● **Task**: Write out, word for word, the listing below from its very first line through the line containing "Site Map (299, 811)", including that line.

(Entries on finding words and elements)
>> Begin

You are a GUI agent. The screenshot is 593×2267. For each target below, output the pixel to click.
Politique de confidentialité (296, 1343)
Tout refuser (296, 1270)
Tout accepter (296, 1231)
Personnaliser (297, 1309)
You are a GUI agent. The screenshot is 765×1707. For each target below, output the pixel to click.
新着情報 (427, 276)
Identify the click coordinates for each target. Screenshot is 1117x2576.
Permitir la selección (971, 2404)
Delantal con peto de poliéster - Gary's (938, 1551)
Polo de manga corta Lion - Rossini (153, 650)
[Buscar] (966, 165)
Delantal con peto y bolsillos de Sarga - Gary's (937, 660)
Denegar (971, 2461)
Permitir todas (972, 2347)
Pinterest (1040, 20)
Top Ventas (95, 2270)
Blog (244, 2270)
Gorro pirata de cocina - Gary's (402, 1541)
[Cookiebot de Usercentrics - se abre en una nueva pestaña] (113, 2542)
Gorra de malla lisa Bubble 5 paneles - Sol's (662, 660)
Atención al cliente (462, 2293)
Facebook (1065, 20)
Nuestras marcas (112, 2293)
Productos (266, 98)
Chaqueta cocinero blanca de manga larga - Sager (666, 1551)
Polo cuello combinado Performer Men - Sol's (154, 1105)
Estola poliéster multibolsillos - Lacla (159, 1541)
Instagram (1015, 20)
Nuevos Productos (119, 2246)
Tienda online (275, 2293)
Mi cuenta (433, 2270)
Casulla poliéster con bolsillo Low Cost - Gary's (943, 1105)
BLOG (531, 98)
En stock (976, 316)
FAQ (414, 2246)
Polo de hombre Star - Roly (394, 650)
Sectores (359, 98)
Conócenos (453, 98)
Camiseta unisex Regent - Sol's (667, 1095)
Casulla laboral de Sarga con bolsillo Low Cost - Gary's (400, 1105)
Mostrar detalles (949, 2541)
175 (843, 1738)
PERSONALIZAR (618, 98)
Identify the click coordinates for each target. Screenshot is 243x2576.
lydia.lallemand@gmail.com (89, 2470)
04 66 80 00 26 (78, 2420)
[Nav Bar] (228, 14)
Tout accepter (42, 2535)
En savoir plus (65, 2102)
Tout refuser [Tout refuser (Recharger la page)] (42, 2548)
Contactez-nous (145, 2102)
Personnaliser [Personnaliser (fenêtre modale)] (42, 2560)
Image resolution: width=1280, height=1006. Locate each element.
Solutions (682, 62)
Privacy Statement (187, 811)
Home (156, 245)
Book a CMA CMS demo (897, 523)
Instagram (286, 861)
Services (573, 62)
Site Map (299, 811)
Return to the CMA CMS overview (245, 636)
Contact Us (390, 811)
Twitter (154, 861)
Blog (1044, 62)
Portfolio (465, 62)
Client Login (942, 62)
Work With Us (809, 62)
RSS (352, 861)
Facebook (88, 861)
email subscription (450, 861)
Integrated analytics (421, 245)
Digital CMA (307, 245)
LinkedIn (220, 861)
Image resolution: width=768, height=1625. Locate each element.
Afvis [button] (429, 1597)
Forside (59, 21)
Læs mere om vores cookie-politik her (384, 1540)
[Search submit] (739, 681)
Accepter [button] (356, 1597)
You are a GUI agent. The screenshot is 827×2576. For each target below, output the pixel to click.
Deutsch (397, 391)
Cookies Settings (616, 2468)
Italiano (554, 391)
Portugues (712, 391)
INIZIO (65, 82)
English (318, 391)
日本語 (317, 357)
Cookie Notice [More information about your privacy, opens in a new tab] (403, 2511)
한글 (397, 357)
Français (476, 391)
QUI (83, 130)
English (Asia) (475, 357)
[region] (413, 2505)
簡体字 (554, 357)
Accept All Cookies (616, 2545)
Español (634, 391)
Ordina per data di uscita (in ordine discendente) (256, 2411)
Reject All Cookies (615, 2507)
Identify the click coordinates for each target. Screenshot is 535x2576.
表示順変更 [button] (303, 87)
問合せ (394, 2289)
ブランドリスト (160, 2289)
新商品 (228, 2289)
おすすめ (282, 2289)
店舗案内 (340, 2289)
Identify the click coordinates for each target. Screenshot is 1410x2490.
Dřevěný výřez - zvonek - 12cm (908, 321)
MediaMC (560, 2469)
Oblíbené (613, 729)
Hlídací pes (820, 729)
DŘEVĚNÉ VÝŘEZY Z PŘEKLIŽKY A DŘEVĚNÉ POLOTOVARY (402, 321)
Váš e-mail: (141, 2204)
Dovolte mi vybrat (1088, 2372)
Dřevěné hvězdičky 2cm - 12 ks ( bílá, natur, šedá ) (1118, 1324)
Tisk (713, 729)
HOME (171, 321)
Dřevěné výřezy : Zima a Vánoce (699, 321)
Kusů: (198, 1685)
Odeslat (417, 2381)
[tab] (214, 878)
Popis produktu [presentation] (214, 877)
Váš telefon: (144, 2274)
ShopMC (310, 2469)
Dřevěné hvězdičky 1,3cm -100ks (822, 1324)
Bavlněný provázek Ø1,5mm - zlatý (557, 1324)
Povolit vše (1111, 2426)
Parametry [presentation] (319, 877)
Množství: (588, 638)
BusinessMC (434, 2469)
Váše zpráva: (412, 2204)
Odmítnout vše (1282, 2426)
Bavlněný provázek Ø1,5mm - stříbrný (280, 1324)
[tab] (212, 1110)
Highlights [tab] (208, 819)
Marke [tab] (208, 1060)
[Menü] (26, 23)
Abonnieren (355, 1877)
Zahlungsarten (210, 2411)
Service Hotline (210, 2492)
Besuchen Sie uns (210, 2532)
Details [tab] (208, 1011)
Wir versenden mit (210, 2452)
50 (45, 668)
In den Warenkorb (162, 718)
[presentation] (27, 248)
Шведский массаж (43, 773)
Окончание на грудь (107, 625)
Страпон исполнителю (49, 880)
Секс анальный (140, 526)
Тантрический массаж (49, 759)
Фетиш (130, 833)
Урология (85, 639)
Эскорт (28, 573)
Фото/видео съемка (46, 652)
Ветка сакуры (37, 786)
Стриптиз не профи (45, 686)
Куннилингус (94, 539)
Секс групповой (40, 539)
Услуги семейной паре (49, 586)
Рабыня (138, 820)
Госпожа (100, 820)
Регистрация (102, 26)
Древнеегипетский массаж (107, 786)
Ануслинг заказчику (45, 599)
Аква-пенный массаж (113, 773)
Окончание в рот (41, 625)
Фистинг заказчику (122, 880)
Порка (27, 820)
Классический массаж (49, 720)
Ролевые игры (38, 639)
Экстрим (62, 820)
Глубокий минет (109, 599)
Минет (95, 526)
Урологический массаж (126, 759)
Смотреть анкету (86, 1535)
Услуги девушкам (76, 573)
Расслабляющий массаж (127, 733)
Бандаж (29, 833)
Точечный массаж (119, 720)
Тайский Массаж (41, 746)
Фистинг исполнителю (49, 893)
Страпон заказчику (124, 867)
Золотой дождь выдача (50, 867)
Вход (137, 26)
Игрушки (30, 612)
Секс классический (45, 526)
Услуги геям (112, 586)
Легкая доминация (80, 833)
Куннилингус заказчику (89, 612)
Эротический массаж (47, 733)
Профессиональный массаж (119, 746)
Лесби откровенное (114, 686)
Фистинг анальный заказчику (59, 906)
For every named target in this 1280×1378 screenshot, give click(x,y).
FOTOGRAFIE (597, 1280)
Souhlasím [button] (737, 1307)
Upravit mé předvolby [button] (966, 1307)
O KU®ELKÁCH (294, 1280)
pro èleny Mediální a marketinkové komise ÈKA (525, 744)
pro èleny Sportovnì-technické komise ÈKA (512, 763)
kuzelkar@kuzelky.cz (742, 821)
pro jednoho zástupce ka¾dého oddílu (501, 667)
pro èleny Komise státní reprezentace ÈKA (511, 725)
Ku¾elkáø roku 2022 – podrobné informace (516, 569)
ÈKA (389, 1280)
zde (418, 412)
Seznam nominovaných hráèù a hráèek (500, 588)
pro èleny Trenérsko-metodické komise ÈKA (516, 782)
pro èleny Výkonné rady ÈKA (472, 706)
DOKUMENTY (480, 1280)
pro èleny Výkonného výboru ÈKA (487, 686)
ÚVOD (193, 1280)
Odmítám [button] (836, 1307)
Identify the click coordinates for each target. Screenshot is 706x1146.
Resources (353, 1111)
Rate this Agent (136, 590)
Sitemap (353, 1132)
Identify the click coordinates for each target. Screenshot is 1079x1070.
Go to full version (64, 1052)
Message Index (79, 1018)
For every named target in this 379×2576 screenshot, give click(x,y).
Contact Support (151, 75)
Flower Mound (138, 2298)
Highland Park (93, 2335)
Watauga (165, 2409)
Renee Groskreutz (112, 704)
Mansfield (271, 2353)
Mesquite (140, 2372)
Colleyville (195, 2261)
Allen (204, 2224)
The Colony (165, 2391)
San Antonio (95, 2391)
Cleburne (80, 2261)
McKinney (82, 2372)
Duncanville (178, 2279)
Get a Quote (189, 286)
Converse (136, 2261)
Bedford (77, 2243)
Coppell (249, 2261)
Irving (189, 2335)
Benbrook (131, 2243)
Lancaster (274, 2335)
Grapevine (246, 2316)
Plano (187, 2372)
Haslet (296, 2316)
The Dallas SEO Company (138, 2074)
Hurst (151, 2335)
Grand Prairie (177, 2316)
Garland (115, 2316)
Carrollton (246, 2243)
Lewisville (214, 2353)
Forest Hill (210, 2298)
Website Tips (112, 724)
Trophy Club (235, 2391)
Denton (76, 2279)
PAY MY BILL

>> End

● **Result**:
You are a GUI agent. The screenshot is 593×2267. For each target below, output the pixel to click.
Politique de confidentialité (296, 1343)
Tout refuser (296, 1270)
Tout accepter (296, 1231)
Personnaliser (297, 1309)
You are a GUI agent. The screenshot is 765×1707. For each target below, output the pixel to click.
新着情報 (427, 276)
Identify the click coordinates for each target. Screenshot is 1117x2576.
Permitir la selección (971, 2404)
Delantal con peto de poliéster - Gary's (938, 1551)
Polo de manga corta Lion - Rossini (153, 650)
[Buscar] (966, 165)
Delantal con peto y bolsillos de Sarga - Gary's (937, 660)
Denegar (971, 2461)
Permitir todas (972, 2347)
Pinterest (1040, 20)
Top Ventas (95, 2270)
Blog (244, 2270)
Gorro pirata de cocina - Gary's (402, 1541)
[Cookiebot de Usercentrics - se abre en una nueva pestaña] (113, 2542)
Gorra de malla lisa Bubble 5 paneles - Sol's (662, 660)
Atención al cliente (462, 2293)
Facebook (1065, 20)
Nuestras marcas (112, 2293)
Productos (266, 98)
Chaqueta cocinero blanca de manga larga - Sager (666, 1551)
Polo cuello combinado Performer Men - Sol's (154, 1105)
Estola poliéster multibolsillos - Lacla (159, 1541)
Instagram (1015, 20)
Nuevos Productos (119, 2246)
Tienda online (275, 2293)
Mi cuenta (433, 2270)
Casulla poliéster con bolsillo Low Cost - Gary's (943, 1105)
BLOG (531, 98)
En stock (976, 316)
FAQ (414, 2246)
Polo de hombre Star - Roly (394, 650)
Sectores (359, 98)
Conócenos (453, 98)
Camiseta unisex Regent - Sol's (667, 1095)
Casulla laboral de Sarga con bolsillo Low Cost - Gary's (400, 1105)
Mostrar detalles (949, 2541)
175 (843, 1738)
PERSONALIZAR (618, 98)
Identify the click coordinates for each target. Screenshot is 243x2576.
lydia.lallemand@gmail.com (89, 2470)
04 66 80 00 26 (78, 2420)
[Nav Bar] (228, 14)
Tout accepter (42, 2535)
En savoir plus (65, 2102)
Tout refuser [Tout refuser (Recharger la page)] (42, 2548)
Contactez-nous (145, 2102)
Personnaliser [Personnaliser (fenêtre modale)] (42, 2560)
Image resolution: width=1280, height=1006. Locate each element.
Solutions (682, 62)
Privacy Statement (187, 811)
Home (156, 245)
Book a CMA CMS demo (897, 523)
Instagram (286, 861)
Services (573, 62)
Site Map (299, 811)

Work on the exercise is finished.